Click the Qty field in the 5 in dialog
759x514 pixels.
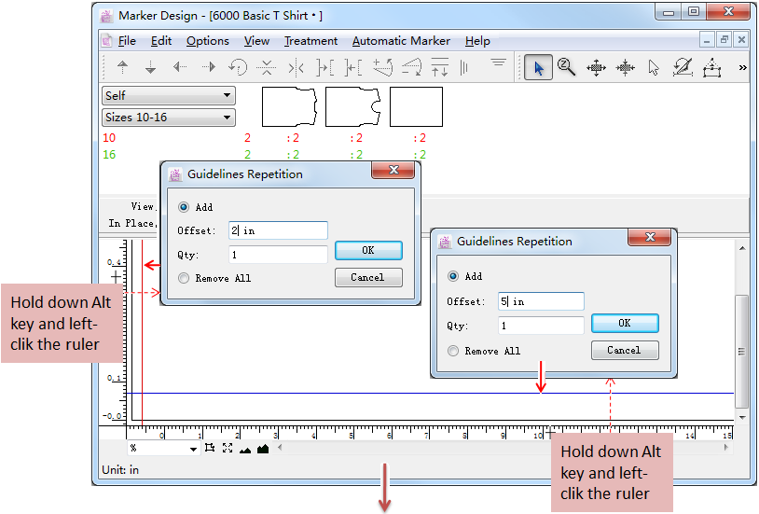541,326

==

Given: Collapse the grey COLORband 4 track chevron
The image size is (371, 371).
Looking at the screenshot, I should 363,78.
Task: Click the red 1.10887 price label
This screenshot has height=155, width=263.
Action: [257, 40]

Prompt — Copy out the lines of the records above in which the string "Click" appears.

Reply —
Click the Qty field in the 5 in dialog
Task: Click the red 1.10887 price label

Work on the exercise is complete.